* **Task objective**: If a line in the data contains "agent", copy it out.

* **Records shown**:
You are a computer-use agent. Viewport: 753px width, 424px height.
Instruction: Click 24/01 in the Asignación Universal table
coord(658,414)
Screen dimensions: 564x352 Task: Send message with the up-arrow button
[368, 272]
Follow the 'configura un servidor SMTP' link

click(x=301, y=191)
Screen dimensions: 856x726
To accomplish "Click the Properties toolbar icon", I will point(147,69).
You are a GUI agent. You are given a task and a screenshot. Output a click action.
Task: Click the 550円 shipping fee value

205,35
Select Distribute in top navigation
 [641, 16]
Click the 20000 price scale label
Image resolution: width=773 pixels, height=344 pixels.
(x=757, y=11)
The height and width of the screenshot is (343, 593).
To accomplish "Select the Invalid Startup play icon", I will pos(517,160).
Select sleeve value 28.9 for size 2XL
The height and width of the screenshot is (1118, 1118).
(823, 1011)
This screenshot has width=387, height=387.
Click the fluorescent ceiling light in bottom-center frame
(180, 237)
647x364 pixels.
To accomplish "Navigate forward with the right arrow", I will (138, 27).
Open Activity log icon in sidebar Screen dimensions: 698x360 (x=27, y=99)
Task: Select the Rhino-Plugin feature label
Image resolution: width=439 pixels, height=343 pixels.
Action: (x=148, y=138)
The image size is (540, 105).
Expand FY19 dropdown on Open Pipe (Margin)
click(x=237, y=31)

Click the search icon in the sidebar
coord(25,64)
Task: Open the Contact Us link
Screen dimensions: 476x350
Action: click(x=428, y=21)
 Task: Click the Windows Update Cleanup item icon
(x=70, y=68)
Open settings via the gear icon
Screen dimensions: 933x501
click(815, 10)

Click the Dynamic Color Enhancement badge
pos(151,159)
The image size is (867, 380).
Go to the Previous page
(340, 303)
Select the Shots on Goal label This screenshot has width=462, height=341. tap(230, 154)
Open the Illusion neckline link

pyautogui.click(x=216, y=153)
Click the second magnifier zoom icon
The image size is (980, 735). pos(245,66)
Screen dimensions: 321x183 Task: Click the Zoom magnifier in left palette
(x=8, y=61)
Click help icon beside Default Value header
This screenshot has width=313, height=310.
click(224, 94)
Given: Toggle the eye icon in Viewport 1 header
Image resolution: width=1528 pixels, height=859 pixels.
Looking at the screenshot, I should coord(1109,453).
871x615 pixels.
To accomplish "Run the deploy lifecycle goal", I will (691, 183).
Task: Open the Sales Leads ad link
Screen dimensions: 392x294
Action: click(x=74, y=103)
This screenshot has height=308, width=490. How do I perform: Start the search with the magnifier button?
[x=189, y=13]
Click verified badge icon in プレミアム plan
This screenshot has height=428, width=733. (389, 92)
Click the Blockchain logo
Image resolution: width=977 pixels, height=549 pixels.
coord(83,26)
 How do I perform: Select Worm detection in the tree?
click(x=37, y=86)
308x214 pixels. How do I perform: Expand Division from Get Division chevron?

* **Written solution**:
You are a computer-use agent. Viewport: 753px width, 424px height.
You are a GUI agent. You are given a task and a screenshot. Output a click action.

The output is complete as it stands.